OPAC Performance Improves

Submitted by palniadmin on Wed, 02/08/2006 - 11:48am.

Ex Libris recently profiled the PALNI system for OPAC performance bottlenecks, and found an Aleph V.17 problem that explains some of the slowness we've been seeing. Around January 26, they installed a temporary fix for the problem, and we have seen some improvement on our test keyword search. The test search is a simple, 2-word Boolean search that we've been running regularly over the past two years to monitor performance of the PALNI OPAC.

Since this fix was installed, average response time on our test search has improved significantly from over 5 seconds (between 1/16 and 1/22) to around 2.3 seconds (between 1/30 and 2/5). However, this is still about two times slower than we were seeing on the same search before our upgrade to Aleph V. 17.

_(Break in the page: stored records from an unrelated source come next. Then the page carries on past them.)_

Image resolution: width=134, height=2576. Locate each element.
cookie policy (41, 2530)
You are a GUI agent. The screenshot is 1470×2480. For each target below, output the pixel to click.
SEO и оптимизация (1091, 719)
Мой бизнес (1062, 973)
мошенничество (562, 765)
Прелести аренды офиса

Also, we've written software to extract actual response times from our web server log files for all OPAC keyword searches. That data shows that, between February 1 and today, Feb 8, average response time across all keyword searches against the PALNI OPAC was 4.6 secs. About 60% of keyword searches took less than 3 seconds, but more than 25% took more than 6 seconds.

We continue to have an open problem on this issue with Ex Libris. Following is the lastest PALNI OPAC performance update that we sent to Ex Libris on Feb. 8.

2/16/2006

We gave both good and bad news to report on PALNI's OPAC response time problems:

  1. Following the change to the OPAC software that Ex Libris installed sometime around 1/26, response time on our keyword test search (a 2-word Boolean search that we've been running regularly over the past couple of years to track OPAC performance) improved significantly.

    For example, before the change, for the 7 days from 1/16 through 1/22, average response time on this test search was 5.25 secs, with a peak of 22.34 secs and a minimum of 2.23 secs. After the change, for the 7 days from 1/30 through 2/5, ave response time on the same search dropped to 2.34 secs, with a peak of 7.07 secs and a minimum of 1.56 secs.

    So, response time has definitely improved as a result of the fix.
  2. However, response time on our test/benchmark search is still signficantly slower that we were seeing with Aleph V. 15.

    For example, a year ago with V. 15, for the 7 days from 1/30/2005 to 2/5/2005, ave response time on the same search was 1.27 secs, with a peak of 4.93 secs, and a minimum of 0.86 secs.

    So, on our test search, response times are still about two times slower with V. 17 compared to V. 15, even after the recent fix.
  3. We've also extracted web server response times for all keyword searches from our Apache log file. Since February 1, average response time for all keyword searches has been 4.60 secs. 27% of our keyword searches took more than 6 secs, and 17% took more than 10 secs.

In summary, after the recent fix, performance on our standard comparison search improved significantly. We appreciate your work to identify and fix this OPAC problem.

However, it it is still about 2 times slower than we were seeing with Aleph V. 15. Also, ave response times for all keyword searches logged by Apache are between 4 and 5 seconds, and PALNI libraries are still reporting that the system seems slower than they were seeing with Aleph V. 15.